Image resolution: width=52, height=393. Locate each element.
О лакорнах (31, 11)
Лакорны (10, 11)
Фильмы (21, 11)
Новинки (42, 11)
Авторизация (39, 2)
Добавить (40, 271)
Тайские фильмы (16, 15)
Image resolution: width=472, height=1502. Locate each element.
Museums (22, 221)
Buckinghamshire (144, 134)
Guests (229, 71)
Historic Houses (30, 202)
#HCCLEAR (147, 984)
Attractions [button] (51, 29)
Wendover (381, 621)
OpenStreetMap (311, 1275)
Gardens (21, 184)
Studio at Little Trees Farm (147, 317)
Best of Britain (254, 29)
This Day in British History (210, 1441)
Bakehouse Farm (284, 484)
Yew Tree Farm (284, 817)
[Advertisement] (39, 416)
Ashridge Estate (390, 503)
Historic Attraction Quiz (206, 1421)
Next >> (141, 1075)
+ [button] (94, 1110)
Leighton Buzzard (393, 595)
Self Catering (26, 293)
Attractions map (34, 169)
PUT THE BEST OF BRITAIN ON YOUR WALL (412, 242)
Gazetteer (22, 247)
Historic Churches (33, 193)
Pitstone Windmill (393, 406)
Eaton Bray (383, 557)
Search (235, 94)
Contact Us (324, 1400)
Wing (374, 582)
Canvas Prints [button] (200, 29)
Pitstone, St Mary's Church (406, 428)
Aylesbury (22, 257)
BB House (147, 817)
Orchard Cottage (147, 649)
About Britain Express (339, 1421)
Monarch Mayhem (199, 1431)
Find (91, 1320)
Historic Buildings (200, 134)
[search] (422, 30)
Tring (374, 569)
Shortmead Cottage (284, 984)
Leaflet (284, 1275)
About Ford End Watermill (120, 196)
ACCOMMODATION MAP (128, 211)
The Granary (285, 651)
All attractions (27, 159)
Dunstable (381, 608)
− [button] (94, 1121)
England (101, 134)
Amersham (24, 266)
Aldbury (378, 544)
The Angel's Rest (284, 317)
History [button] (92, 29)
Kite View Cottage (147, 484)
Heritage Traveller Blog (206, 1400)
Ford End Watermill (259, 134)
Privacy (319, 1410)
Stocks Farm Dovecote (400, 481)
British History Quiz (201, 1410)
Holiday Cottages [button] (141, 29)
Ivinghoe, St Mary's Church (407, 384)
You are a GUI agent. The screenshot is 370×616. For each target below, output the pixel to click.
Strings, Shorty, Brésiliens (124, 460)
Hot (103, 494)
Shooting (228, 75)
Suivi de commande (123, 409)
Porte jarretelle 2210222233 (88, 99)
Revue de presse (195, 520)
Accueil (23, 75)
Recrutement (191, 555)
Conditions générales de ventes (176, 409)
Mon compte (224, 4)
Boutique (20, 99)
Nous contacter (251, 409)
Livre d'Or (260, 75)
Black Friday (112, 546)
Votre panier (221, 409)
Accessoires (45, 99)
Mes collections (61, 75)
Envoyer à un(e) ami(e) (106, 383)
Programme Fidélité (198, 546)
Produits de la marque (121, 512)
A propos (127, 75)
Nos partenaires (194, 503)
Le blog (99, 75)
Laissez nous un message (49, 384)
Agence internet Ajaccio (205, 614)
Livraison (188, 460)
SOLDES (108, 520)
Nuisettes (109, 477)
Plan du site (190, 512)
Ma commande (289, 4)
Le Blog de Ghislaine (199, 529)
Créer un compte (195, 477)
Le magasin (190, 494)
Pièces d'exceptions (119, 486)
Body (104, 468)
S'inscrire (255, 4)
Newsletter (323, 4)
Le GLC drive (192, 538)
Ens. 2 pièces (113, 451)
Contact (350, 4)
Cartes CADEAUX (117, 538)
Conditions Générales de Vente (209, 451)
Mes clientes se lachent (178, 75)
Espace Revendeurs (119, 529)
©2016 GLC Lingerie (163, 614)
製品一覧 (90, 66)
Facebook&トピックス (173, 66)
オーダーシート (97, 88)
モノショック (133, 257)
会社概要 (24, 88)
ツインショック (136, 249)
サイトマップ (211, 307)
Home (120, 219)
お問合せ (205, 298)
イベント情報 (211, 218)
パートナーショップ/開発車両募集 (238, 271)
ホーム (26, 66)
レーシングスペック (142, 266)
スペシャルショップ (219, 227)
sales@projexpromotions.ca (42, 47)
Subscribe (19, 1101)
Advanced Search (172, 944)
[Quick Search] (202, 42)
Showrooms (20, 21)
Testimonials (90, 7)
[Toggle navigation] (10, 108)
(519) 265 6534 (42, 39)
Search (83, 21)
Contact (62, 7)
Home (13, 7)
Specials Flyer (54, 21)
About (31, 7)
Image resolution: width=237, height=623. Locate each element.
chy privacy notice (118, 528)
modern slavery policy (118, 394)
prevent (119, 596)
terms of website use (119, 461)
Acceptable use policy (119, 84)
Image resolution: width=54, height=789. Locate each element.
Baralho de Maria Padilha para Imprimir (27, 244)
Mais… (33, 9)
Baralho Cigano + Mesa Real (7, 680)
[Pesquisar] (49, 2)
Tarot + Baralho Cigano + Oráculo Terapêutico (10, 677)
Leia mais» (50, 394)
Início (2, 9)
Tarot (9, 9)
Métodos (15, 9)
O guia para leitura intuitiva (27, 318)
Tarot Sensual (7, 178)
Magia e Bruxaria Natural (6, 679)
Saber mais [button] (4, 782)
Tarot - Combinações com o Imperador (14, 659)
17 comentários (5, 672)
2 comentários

--

What is needed: Reproduce all of the lines above verbatim, from the first through the last, with no changes.

Finished answer:
Image resolution: width=52, height=393. Locate each element.
О лакорнах (31, 11)
Лакорны (10, 11)
Фильмы (21, 11)
Новинки (42, 11)
Авторизация (39, 2)
Добавить (40, 271)
Тайские фильмы (16, 15)
Image resolution: width=472, height=1502. Locate each element.
Museums (22, 221)
Buckinghamshire (144, 134)
Guests (229, 71)
Historic Houses (30, 202)
#HCCLEAR (147, 984)
Attractions [button] (51, 29)
Wendover (381, 621)
OpenStreetMap (311, 1275)
Gardens (21, 184)
Studio at Little Trees Farm (147, 317)
Best of Britain (254, 29)
This Day in British History (210, 1441)
Bakehouse Farm (284, 484)
Yew Tree Farm (284, 817)
[Advertisement] (39, 416)
Ashridge Estate (390, 503)
Historic Attraction Quiz (206, 1421)
Next >> (141, 1075)
+ [button] (94, 1110)
Leighton Buzzard (393, 595)
Self Catering (26, 293)
Attractions map (34, 169)
PUT THE BEST OF BRITAIN ON YOUR WALL (412, 242)
Gazetteer (22, 247)
Historic Churches (33, 193)
Pitstone Windmill (393, 406)
Eaton Bray (383, 557)
Search (235, 94)
Contact Us (324, 1400)
Wing (374, 582)
Canvas Prints [button] (200, 29)
Pitstone, St Mary's Church (406, 428)
Aylesbury (22, 257)
BB House (147, 817)
Orchard Cottage (147, 649)
About Britain Express (339, 1421)
Monarch Mayhem (199, 1431)
Find (91, 1320)
Historic Buildings (200, 134)
[search] (422, 30)
Tring (374, 569)
Shortmead Cottage (284, 984)
Leaflet (284, 1275)
About Ford End Watermill (120, 196)
ACCOMMODATION MAP (128, 211)
The Granary (285, 651)
All attractions (27, 159)
Dunstable (381, 608)
− [button] (94, 1121)
England (101, 134)
Amersham (24, 266)
Aldbury (378, 544)
The Angel's Rest (284, 317)
History [button] (92, 29)
Kite View Cottage (147, 484)
Heritage Traveller Blog (206, 1400)
Ford End Watermill (259, 134)
Privacy (319, 1410)
Stocks Farm Dovecote (400, 481)
British History Quiz (201, 1410)
Holiday Cottages [button] (141, 29)
Ivinghoe, St Mary's Church (407, 384)
You are a GUI agent. The screenshot is 370×616. For each target below, output the pixel to click.
Strings, Shorty, Brésiliens (124, 460)
Hot (103, 494)
Shooting (228, 75)
Suivi de commande (123, 409)
Porte jarretelle 2210222233 (88, 99)
Revue de presse (195, 520)
Accueil (23, 75)
Recrutement (191, 555)
Conditions générales de ventes (176, 409)
Mon compte (224, 4)
Boutique (20, 99)
Nous contacter (251, 409)
Livre d'Or (260, 75)
Black Friday (112, 546)
Votre panier (221, 409)
Accessoires (45, 99)
Mes collections (61, 75)
Envoyer à un(e) ami(e) (106, 383)
Programme Fidélité (198, 546)
Produits de la marque (121, 512)
A propos (127, 75)
Nos partenaires (194, 503)
Le blog (99, 75)
Laissez nous un message (49, 384)
Agence internet Ajaccio (205, 614)
Livraison (188, 460)
SOLDES (108, 520)
Nuisettes (109, 477)
Plan du site (190, 512)
Ma commande (289, 4)
Le Blog de Ghislaine (199, 529)
Créer un compte (195, 477)
Le magasin (190, 494)
Pièces d'exceptions (119, 486)
Body (104, 468)
S'inscrire (255, 4)
Newsletter (323, 4)
Le GLC drive (192, 538)
Ens. 2 pièces (113, 451)
Contact (350, 4)
Cartes CADEAUX (117, 538)
Conditions Générales de Vente (209, 451)
Mes clientes se lachent (178, 75)
Espace Revendeurs (119, 529)
©2016 GLC Lingerie (163, 614)
製品一覧 (90, 66)
Facebook&トピックス (173, 66)
オーダーシート (97, 88)
モノショック (133, 257)
会社概要 (24, 88)
ツインショック (136, 249)
サイトマップ (211, 307)
Home (120, 219)
お問合せ (205, 298)
イベント情報 (211, 218)
パートナーショップ/開発車両募集 (238, 271)
ホーム (26, 66)
レーシングスペック (142, 266)
スペシャルショップ (219, 227)
sales@projexpromotions.ca (42, 47)
Subscribe (19, 1101)
Advanced Search (172, 944)
[Quick Search] (202, 42)
Showrooms (20, 21)
Testimonials (90, 7)
[Toggle navigation] (10, 108)
(519) 265 6534 (42, 39)
Search (83, 21)
Contact (62, 7)
Home (13, 7)
Specials Flyer (54, 21)
About (31, 7)
Image resolution: width=237, height=623. Locate each element.
chy privacy notice (118, 528)
modern slavery policy (118, 394)
prevent (119, 596)
terms of website use (119, 461)
Acceptable use policy (119, 84)
Image resolution: width=54, height=789. Locate each element.
Baralho de Maria Padilha para Imprimir (27, 244)
Mais… (33, 9)
Baralho Cigano + Mesa Real (7, 680)
[Pesquisar] (49, 2)
Tarot + Baralho Cigano + Oráculo Terapêutico (10, 677)
Leia mais» (50, 394)
Início (2, 9)
Tarot (9, 9)
Métodos (15, 9)
O guia para leitura intuitiva (27, 318)
Tarot Sensual (7, 178)
Magia e Bruxaria Natural (6, 679)
Saber mais [button] (4, 782)
Tarot - Combinações com o Imperador (14, 659)
17 comentários (5, 672)
2 comentários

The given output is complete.